Health
Indian donor’s heart gives new life to 21-year-old Nepali woman
Kerala family donates organs of brain-dead relative; rare cross-border transplant marks emotional milestone in Nepal–India medical ties.Parbat Portel
Sometimes a single human heart binds two nations together—without maps or diplomacy, only through humanity. Such is the story of Durga Kami, a 21-year-old orphan from Surkhet, who today lives with the beating heart of an Indian man inside her chest.
Ernakulam General Hospital in Kerala successfully completed its first-ever heart transplant, an operation that has since become a powerful symbol of medical achievement and cross-border compassion.
Durga, who travelled to Kerala in late June seeking treatment, was suffering from cardiac sarcoidosis, a rare and severe heart condition. She had lost her mother and elder sister to the same disease during childhood, while her father had passed away earlier. After seeking treatment in Lucknow and Kathmandu, she was eventually advised by a Malayali acquaintance to come to Kochi for better care.
Her only hope was a transplant.
That hope emerged from tragedy. Forty-six-year-old A. Shibu, a resident of Kerala’s southern region, suffered critical injuries in a road accident on December 14. After days of treatment, doctors declared him brain-dead. Amid profound grief, his family took an extraordinary decision—to donate his organs.
At the same time, Durga’s condition was deteriorating. The Kerala state health department placed her on priority in the heart donor registry, while swift coordination between the court, the health ministry and medical teams cleared the way for the transplant within hours.
Shibu’s heart was airlifted by helicopter and transported around 11 kilometres to Ernakulam General Hospital, where a team of experienced surgeons performed the life-saving procedure on Durga.

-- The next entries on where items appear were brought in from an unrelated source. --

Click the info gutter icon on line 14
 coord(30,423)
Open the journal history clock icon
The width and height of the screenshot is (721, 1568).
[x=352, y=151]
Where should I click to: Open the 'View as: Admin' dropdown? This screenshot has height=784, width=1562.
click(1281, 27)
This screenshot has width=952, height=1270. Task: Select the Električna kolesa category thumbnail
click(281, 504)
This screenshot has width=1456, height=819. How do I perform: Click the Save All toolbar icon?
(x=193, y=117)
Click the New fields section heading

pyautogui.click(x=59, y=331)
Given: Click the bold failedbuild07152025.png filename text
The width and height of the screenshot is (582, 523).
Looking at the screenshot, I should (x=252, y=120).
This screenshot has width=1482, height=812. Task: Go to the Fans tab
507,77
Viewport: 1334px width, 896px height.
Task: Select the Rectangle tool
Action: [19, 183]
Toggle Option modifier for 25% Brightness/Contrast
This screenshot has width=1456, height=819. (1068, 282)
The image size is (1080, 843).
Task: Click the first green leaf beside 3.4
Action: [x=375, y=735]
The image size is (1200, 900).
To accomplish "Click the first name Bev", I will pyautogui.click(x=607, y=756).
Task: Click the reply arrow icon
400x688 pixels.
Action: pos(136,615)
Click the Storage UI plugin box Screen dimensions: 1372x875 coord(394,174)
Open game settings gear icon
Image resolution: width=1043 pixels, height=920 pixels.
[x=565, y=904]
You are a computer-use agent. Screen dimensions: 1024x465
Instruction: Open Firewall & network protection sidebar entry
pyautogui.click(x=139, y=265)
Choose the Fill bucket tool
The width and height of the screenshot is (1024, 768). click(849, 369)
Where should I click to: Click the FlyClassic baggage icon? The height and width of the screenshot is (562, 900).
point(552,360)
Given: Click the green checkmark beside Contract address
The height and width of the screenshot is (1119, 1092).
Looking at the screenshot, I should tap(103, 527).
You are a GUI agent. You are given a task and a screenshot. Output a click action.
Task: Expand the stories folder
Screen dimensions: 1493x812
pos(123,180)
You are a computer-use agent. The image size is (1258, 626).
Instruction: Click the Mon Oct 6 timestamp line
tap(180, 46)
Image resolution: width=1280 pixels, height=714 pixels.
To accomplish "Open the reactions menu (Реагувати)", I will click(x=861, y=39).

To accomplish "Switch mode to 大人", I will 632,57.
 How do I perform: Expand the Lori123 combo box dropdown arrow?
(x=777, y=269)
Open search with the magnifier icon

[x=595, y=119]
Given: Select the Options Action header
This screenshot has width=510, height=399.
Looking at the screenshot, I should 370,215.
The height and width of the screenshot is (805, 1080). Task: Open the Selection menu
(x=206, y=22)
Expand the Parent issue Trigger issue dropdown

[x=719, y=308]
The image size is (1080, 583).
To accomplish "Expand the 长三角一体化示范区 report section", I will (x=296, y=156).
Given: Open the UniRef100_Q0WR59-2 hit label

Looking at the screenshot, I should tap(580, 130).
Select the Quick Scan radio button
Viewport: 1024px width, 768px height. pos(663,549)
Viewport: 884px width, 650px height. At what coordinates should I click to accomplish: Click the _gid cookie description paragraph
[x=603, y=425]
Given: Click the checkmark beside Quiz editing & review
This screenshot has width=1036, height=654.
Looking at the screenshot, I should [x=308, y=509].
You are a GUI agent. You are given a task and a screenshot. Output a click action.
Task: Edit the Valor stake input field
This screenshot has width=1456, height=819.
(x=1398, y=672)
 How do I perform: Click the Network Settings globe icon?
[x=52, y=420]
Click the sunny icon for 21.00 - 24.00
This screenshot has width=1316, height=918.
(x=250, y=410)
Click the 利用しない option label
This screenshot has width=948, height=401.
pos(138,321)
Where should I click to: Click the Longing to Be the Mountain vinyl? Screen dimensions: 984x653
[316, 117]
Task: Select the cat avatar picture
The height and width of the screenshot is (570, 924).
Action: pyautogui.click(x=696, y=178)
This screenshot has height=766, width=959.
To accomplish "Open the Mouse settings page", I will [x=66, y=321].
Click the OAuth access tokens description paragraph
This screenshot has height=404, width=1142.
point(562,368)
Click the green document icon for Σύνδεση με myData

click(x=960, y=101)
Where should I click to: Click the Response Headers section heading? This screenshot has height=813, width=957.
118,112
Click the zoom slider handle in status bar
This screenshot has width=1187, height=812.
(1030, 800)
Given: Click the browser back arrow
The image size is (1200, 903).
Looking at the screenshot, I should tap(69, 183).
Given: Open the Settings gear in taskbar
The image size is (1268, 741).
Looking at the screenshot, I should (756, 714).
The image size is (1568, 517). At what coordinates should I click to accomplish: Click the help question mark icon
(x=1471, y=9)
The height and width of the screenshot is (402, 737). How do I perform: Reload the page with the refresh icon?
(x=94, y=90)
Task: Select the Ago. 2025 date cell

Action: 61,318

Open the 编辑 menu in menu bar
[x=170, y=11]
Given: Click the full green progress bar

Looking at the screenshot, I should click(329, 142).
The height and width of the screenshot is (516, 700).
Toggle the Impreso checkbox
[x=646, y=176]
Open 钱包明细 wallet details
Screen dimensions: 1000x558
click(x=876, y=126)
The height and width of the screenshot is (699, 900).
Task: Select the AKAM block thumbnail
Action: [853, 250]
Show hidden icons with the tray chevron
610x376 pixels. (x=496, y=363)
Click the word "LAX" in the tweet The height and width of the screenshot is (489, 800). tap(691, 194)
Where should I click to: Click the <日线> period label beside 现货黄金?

Indian media reports noted that Shibu’s organs were donated to multiple institutions: one kidney to Thiruvananthapuram Medical College, his liver to Amrita Hospital, another kidney to Travancore Medical College and his eyes to the Regional Institute of Ophthalmology. His skin was also set aside for the skin bank in Thiruvananthapuram.
Kerala Health Minister Veena George praised the medical teams and the donor family, noting that this was the first time in India that a heart transplant had been conducted at a district-level hospital. She said police and the home department coordinated rapid transport and road clearance for the organs.
Durga’s brother Tilak expressed deep gratitude to the hospital, doctors and the Kerala government. Fighting back tears, he thanked the donor family for giving his sister a new life.
But perhaps the most profound tribute lies not in words, but in the steady heartbeat inside a young Nepali woman—echoing the generosity of a grieving Indian family and the shared humanity that transcends borders.